MATERIAL TO PROCESS:
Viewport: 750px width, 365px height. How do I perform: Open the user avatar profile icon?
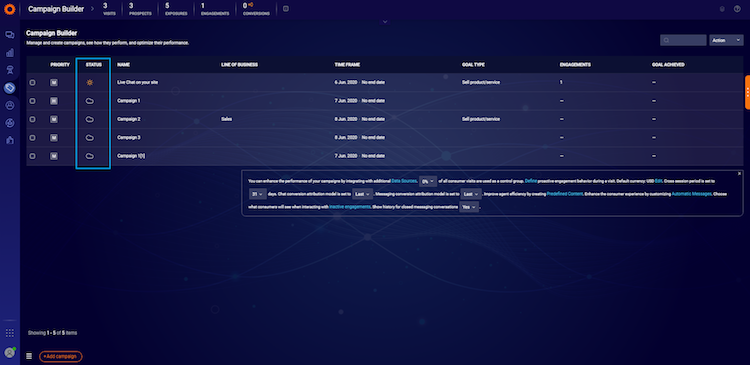tap(10, 353)
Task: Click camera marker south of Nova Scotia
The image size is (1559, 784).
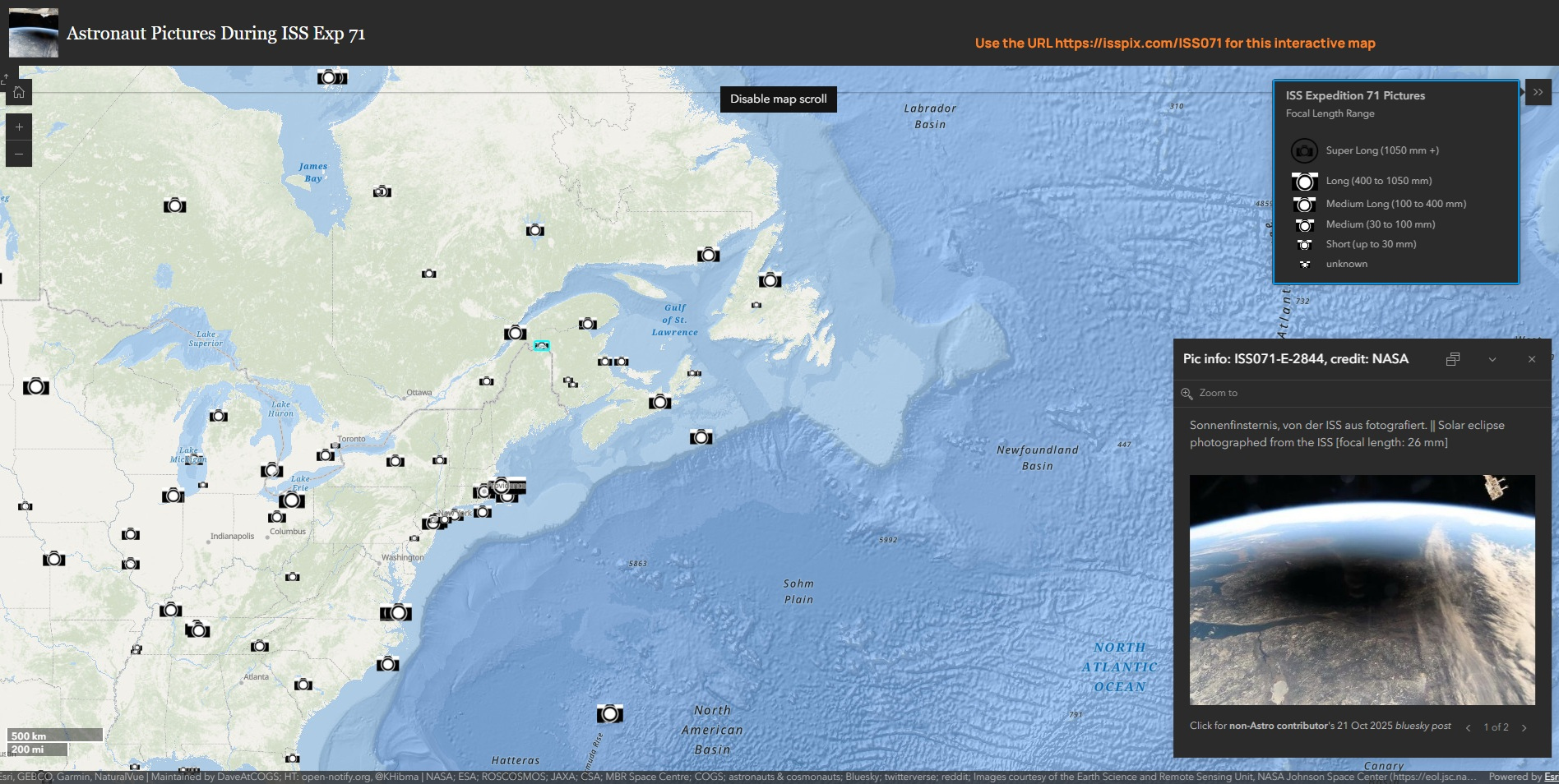Action: 701,437
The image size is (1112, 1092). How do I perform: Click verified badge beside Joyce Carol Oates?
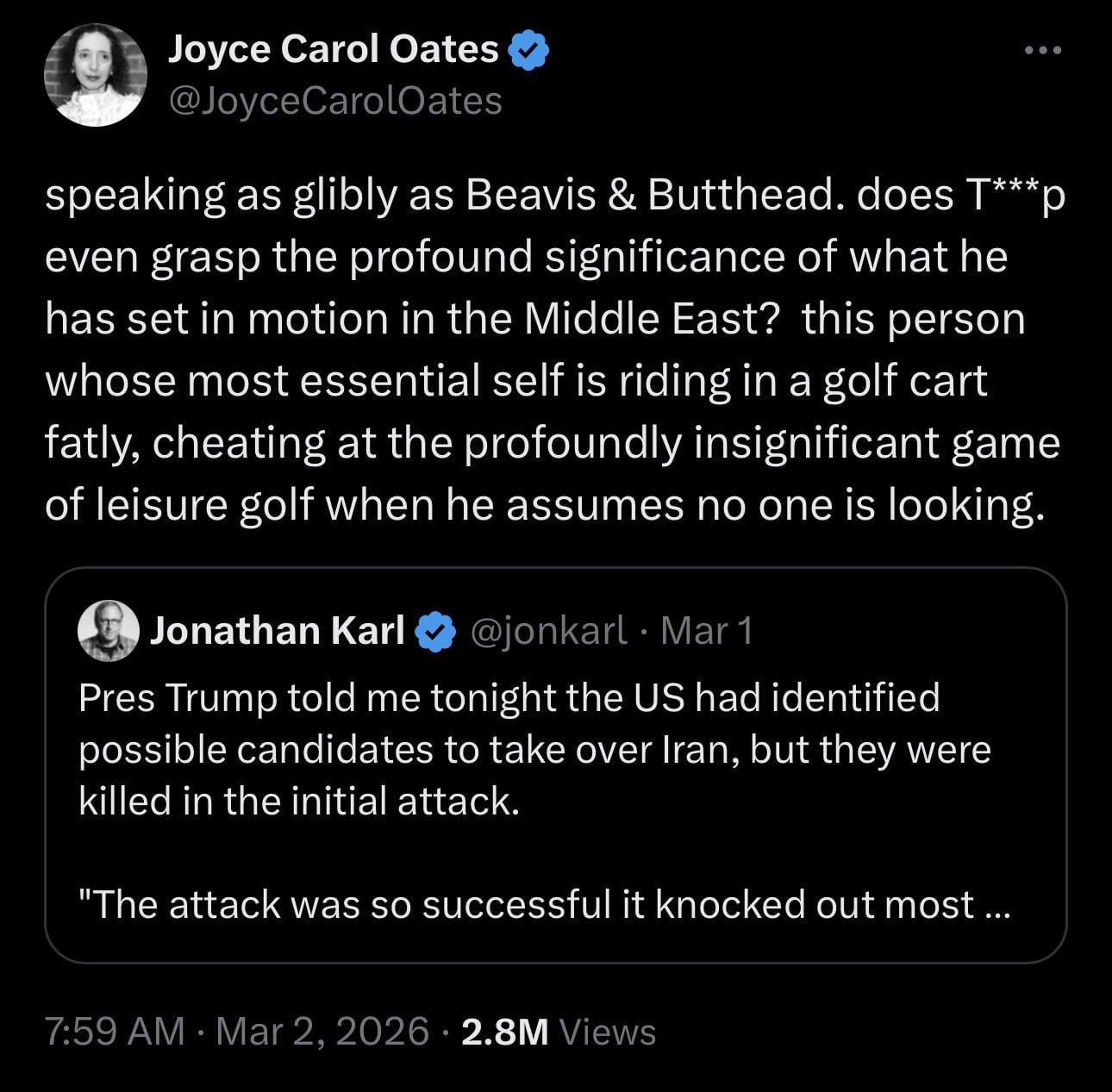coord(529,50)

PROBLEM DETAILS: Restate each of the entries above word for word and skip every image.

TASK SOLUTION:
Viewport: 750px width, 365px height. How do I perform: Open the user avatar profile icon?
tap(10, 353)
Task: Click camera marker south of Nova Scotia
The image size is (1559, 784).
Action: 701,437
The image size is (1112, 1092). How do I perform: Click verified badge beside Joyce Carol Oates?
coord(529,50)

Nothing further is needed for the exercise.